▶ Your goal
Every record below is to be reproduced exactly.

(Stored records)
════════════════

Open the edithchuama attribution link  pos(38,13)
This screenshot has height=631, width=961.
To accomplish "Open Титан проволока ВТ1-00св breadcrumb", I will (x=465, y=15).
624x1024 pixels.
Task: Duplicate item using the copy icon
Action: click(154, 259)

════════════════

▶ Exercise response
Open the edithchuama attribution link  pos(38,13)
This screenshot has height=631, width=961.
To accomplish "Open Титан проволока ВТ1-00св breadcrumb", I will (x=465, y=15).
624x1024 pixels.
Task: Duplicate item using the copy icon
Action: click(154, 259)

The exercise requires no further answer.